Nothing about this report is especially reassuring. To put it in perspective, the most famous plague in recorded history (The Bubonic Plague) was caused by fleas. And while medicine has advanced by leaps and bounds since the black death of the Middle Ages, this sharp spike in vector-borne illness is definitely cause for concern.)
So where were most of these cases reported? The majority of tick-borne diseases were accounted for throughout the eastern United States, as well as some areas on the Pacific coast — but those areas are quickly expanding. Dengue, Chikungunya, and Zika (all mosquito-borne) were mostly confined to Puerto Rico, American Samoa, and the Virgin Islands. But West Nile virus — the most common of the mosquito-borne bunch — was documented everywhere.

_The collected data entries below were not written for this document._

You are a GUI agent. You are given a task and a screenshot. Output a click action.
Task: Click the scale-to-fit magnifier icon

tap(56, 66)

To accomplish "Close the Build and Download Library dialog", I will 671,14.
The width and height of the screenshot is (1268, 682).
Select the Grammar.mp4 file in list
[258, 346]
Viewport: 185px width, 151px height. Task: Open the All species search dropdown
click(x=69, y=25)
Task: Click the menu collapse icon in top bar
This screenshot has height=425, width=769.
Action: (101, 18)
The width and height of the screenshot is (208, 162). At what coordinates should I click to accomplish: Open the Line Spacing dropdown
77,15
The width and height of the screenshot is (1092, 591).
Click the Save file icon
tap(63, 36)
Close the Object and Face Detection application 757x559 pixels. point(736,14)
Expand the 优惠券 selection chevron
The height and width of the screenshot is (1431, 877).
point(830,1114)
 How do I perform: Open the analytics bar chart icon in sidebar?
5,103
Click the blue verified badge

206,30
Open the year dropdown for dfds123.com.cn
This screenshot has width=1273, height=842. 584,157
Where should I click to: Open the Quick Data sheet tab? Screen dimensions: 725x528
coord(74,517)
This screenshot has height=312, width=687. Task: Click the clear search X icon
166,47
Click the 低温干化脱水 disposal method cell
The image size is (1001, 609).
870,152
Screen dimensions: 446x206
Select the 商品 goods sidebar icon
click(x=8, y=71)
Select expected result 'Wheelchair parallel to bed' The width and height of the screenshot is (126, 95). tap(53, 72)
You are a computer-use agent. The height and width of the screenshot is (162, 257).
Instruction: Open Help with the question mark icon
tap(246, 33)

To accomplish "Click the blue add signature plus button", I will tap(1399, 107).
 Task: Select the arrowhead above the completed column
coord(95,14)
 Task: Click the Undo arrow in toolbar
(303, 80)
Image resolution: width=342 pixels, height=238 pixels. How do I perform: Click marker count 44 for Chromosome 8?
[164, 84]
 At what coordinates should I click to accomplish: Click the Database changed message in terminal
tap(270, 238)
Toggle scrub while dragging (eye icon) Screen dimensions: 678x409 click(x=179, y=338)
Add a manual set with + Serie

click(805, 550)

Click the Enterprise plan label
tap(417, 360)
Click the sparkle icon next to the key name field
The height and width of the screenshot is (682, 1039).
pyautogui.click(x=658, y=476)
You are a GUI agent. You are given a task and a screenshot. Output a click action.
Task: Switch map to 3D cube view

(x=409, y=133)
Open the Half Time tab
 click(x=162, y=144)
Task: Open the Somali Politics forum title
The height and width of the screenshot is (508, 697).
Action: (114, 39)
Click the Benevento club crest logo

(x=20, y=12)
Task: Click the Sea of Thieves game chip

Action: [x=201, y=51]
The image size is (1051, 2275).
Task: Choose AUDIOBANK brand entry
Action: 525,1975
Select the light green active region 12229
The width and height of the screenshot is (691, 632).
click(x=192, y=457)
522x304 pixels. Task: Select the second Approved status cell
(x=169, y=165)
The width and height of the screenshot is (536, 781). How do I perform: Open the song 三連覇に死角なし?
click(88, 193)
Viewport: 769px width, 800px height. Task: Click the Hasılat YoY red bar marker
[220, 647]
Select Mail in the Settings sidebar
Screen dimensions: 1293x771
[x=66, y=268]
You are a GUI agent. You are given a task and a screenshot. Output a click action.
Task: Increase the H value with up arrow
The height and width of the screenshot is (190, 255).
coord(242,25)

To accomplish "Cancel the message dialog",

Translation: The rise has been quick and steady. And even diseases we’ve typically considered to exist in other countries are making their way to our neck of the woods at an alarming rate.
There are a few reasons for this disturbing trend. For one thing, travel makes it easy for infected mosquitos and ticks to move into new territory and introduce disease. (Zika is probably the best recent example of this.)
And we can’t afford to ignore climate change’s role in all this. Mosquito-borne diseases tend to increase during heat waves, which are more frequent than ever these days. Ticks spread out as temps warm up, too. And tick season isn’t just lasting longer — more of the bugs are starting to migrate further north than usual.
The glimmer of good news here is that at least the CDC is actually acknowledging the threat of Lyme disease. (For years, conventional medicine has essentially been denying the existence of chronic Lyme.) With the powers-that-be on board, we might actually start seeing patients get well and stay that way.
In any event, I must point out how critical it is to get tested for these bug-borne illnesses…even if you have no symptoms. Because these diseases can live in your body for years before they manifest. And by then, it’s too late.
That’s why I test each of my patients for these illnesses in mid-spring (depending on the weather) and again in the fall (depending on the timing of the first frost).
As we head into the summer, I urge you to ask your doctor to do the same…especially if you’ve done some traveling. Because this is definitely one case where what you don’t know can hurt you.